Screenshot grounding data
====
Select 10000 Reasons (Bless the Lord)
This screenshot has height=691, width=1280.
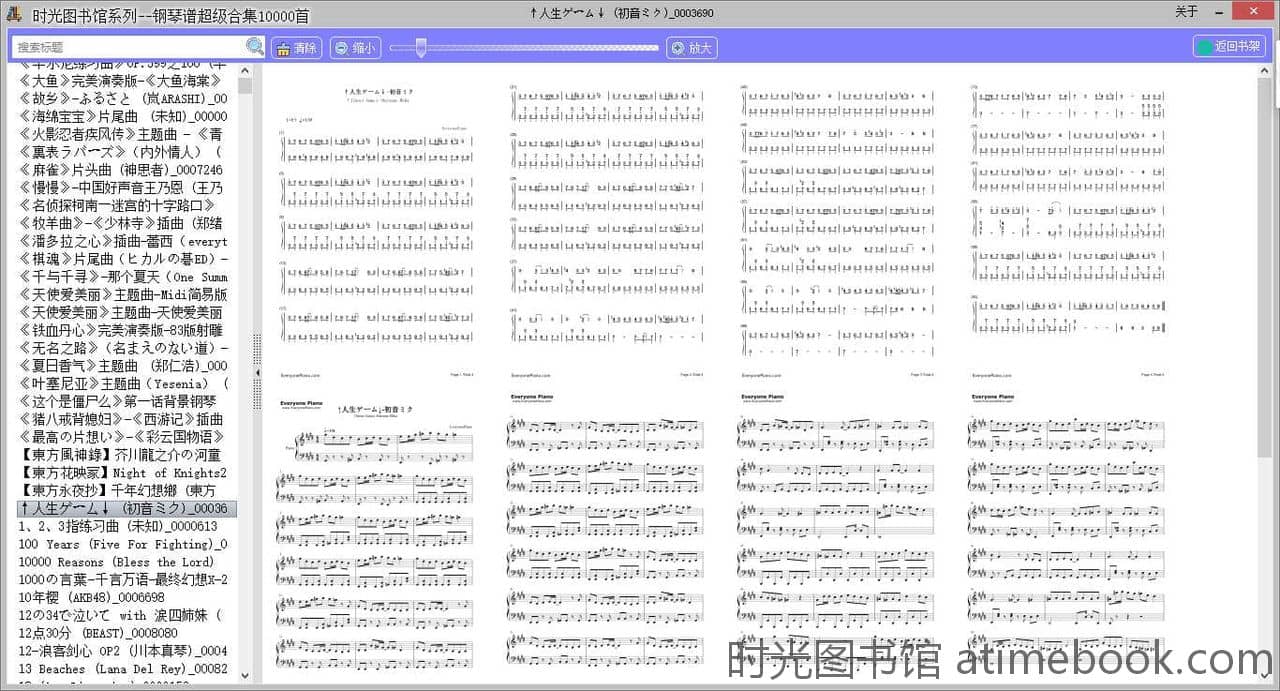pos(116,562)
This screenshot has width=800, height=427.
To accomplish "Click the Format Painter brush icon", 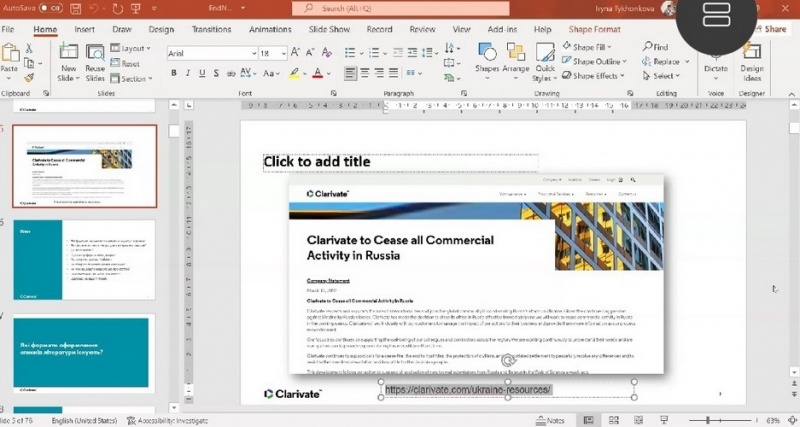I will pyautogui.click(x=30, y=76).
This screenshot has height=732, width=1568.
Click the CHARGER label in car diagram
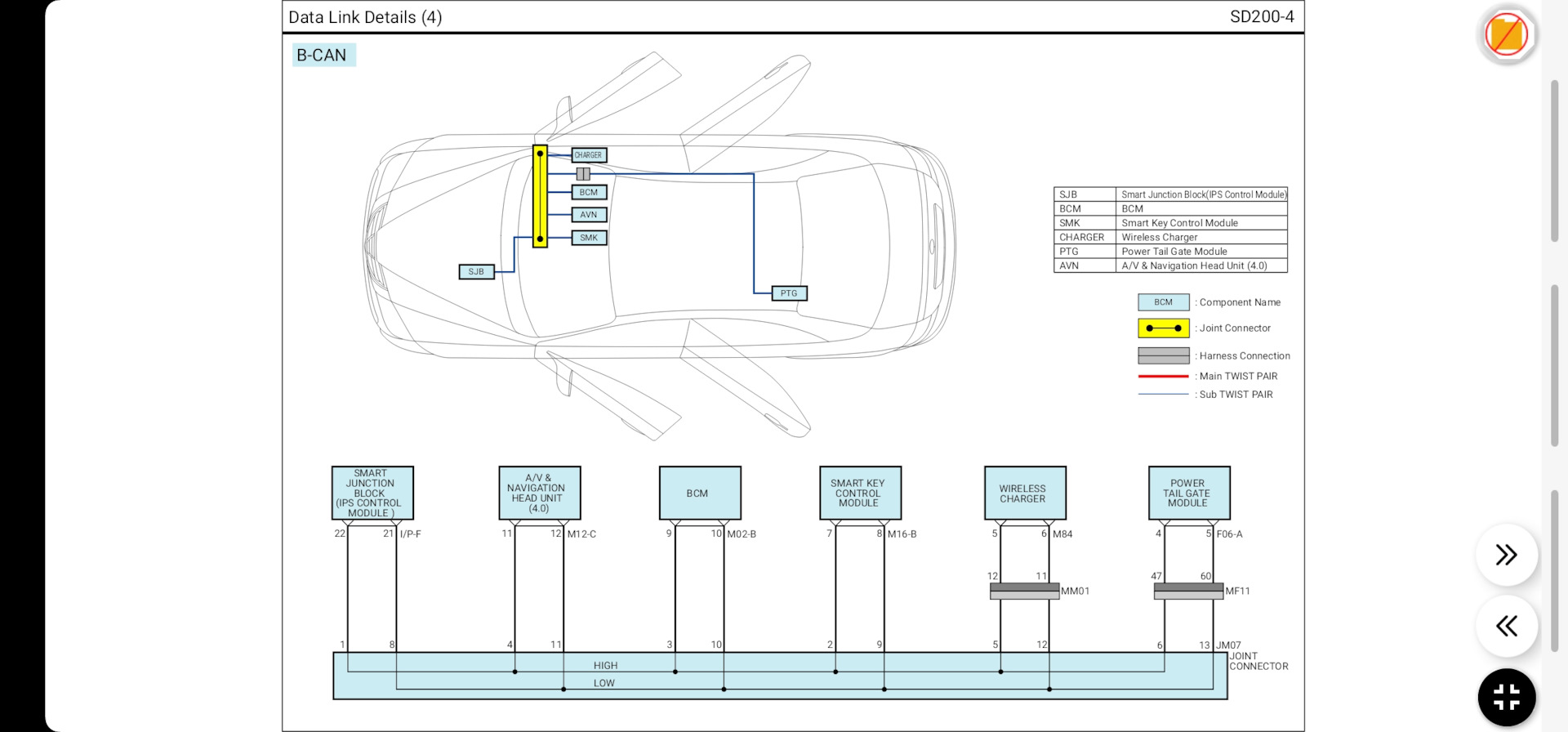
====
**What you are asked to do**
Write the lines out again exactly, beginning at the one containing "This screenshot has height=732, width=1568." and ending with the last line of the entries, but without any pictures.

**Result for this task**
This screenshot has height=732, width=1568.
Click the CHARGER label in car diagram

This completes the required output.